= Lê Anh Xuân =

Vietnamese poet

Lê Anh Xuân (黎英春; 5 June 1940 – 24 May 1968) was a Vietnamese poet. He was awarded the title of Hero of the People's Armed Forces for his contributions.

== Biography ==
His real name was Ca Lê Hiến, he was born on June 5, 1940, in Bến Tre, his hometown in Tân Thành Bình commune, Mỏ Cày district (now belongs to Mỏ Cày Bắc district), Bến Tre Province. His father was professor Ca Văn Thỉnh, a teacher, and literature researcher. The members of his family were well-known teachers and artists. His brother was Ca Lê Thuần, and his younger sister was Ca Lê Hồng—the former president of the Ho Chi Minh City School of Dramatic Arts. His younger brother was the artist Ca Lê Thắng.

He had early contact with poetry as a child, at the age of 12 he began learning culture, while working at Trình Đình Trọng printshop in the Southern Department of Education.

In 1954, he followed his family to the North, studied at the Southern School, Nguyễn Trãi High School (Hanoi), and then entered the History Department at the University of Hanoi. His first poem "Nhớ mưa quê hương" (Remembering the rain of the homeland) won the hearts of readers and won the second prize in the 1960s poetry competition of Văn Nghệ magazine. Lê Anh Xuân worked as a lecturer in the History Faculty and was sent to study abroad but he refused to return to his hometown.

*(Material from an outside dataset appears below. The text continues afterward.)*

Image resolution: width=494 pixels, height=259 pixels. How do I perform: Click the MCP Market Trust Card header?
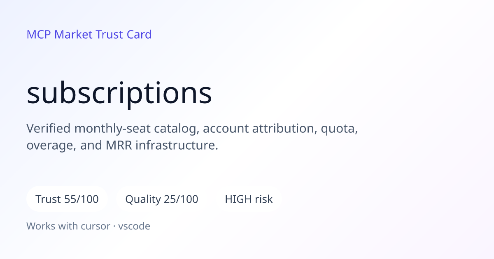click(x=89, y=35)
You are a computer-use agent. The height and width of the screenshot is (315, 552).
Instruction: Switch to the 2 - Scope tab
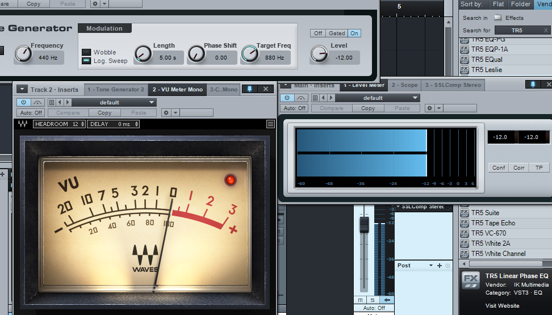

In December 1964, Lê Anh Xuân volunteered for the South and worked at the Education Subcommittee of the Central Propaganda Department. By July 7, 1965, he moved to work at the Liberation Arts Association. From here, Lê Anh Xuân lived as a soldier and an artist.

At the end of 1964, he crossed Trường Sơn to the South, and worked at the Subcommittee of Education under the Central Propaganda Department of the Central Office for South Vietnam and later the Southern Liberation Arts Association. During this time, he began to use the pen name Lê Anh Xuân. In 1966, he joined the Communist Party of Vietnam. In addition to poetry, he also wrote prose.

Lê Anh Xuân died on May 21, 1968, in Phước Quang Hamlet, Phước Lợi Commune, Cần Đước District, Long An Province in a raid of the US Army.

== Legacy ==
His name is set for a street in District 1. In Đồng Hới city, Quảng Bình there is a road named after Lê Anh Xuân in Bac Ly ward.

In 2001, he was posthumously awarded the State Prize for Arts and Literatures, and in 2011, he was posthumously awarded the title Hero of the People's Armed Forces.